» TASK BRIEF
Rewrite the items below, substituting "capture" for every occurrence of "screenshot" and leaving all other text unchanged.

Lines of data

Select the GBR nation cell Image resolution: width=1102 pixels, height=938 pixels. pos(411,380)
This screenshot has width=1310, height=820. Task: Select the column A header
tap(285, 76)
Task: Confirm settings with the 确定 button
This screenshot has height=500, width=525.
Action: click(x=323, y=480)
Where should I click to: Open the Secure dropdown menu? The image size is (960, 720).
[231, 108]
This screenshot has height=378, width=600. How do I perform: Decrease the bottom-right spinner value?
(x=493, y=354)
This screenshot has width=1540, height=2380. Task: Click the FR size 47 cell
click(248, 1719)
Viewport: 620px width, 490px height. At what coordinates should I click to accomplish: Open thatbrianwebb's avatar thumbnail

» EXERCISE OUTPUT
Select the GBR nation cell Image resolution: width=1102 pixels, height=938 pixels. pos(411,380)
This capture has width=1310, height=820. Task: Select the column A header
tap(285, 76)
Task: Confirm settings with the 确定 button
This capture has height=500, width=525.
Action: click(x=323, y=480)
Where should I click to: Open the Secure dropdown menu? The image size is (960, 720).
[231, 108]
This capture has height=378, width=600. How do I perform: Decrease the bottom-right spinner value?
(x=493, y=354)
This capture has width=1540, height=2380. Task: Click the FR size 47 cell
click(248, 1719)
Viewport: 620px width, 490px height. At what coordinates should I click to accomplish: Open thatbrianwebb's avatar thumbnail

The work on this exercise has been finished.